Beratungssuche in der Pflege
© Lebenshilfe/David Maurer
Wohnen
Rechtstipp

Neue Regeln für die Beratungsbesuche in der Pflege

Beratungssuche in der Pflege
© Lebenshilfe/David Maurer

Bezieher von Pflegegeld: Wer Pflegegeld bezieht, muss sich regelmäßig in seiner eigenen Häuslichkeit beraten lassen. Dann wird geschaut, ob der pflegedürftige Mensch gut versorgt ist oder vielleicht mehr Pflege beziehungsweise andere Leistungen benötigt. Wer diese Beratung ablehnt, muss damit rechnen, dass das Pflegegeld gekürzt oder gar nicht mehr gezahlt wird.

Andere Pflegebedürftige: Anders  ist es bei den Menschen mit dem Pflegegrad 1 oder denjenigen, die Pflegesachleistungen von einem ambulanten Pflegedienst beziehen oder einen Teil des Geldbetrages für die Sachleistungen lieber für Angebote zur Unterstützung im Alltag nutzen (Umwidmung): Sie dürfen sich beraten lassen, aber müssen es nicht. Das Gleiche gilt für Menschen mit Behinderung, die in Wohnstätten der Behindertenhilfe leben (in der Eingliederungshilfe ab 1.1.2020: besondere Wohnform oder gemeinschaftliche Wohnform). Auch ihnen steht das Recht zu, Beratungsbesuche abzurufen; eine Verpflichtung besteht für sie nicht.

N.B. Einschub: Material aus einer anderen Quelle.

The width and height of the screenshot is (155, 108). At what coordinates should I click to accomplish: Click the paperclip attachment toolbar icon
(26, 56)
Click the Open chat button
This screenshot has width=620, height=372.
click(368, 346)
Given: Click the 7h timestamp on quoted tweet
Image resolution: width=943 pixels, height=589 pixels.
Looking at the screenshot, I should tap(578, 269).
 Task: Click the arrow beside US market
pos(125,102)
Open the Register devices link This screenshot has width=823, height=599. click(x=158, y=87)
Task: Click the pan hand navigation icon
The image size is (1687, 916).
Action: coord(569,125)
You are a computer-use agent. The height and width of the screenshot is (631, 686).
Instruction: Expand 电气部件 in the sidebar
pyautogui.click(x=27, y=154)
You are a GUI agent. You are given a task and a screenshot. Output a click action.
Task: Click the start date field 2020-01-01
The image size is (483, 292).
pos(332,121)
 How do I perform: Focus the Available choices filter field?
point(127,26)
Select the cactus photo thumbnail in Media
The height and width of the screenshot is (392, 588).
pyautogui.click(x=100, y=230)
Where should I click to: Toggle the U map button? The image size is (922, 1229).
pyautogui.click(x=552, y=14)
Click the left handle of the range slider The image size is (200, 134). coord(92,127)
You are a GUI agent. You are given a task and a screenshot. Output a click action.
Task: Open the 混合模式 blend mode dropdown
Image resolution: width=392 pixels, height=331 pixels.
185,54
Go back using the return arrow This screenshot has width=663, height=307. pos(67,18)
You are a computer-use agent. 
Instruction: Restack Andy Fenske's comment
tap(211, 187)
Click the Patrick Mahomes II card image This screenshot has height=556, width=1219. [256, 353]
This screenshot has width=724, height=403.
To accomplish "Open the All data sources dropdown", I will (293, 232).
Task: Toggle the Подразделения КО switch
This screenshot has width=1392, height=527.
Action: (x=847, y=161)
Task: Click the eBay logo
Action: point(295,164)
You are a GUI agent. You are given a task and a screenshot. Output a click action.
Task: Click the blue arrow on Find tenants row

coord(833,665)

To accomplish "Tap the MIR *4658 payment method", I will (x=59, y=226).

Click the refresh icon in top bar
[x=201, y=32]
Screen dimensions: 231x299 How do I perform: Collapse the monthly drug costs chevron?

Zum 21.05.2019 wurden die Empfehlungen zur Qualitätssicherung der Beratungsbesuche überarbeitet. Hier steht drin, wer beraten wird, wo die Beratung stattfindet (siehe oben), was alles für eine gelungene Pflegeberatung zu beachten ist und wer die Beratung durchführt (in der Regel eine Pflegefachkraft).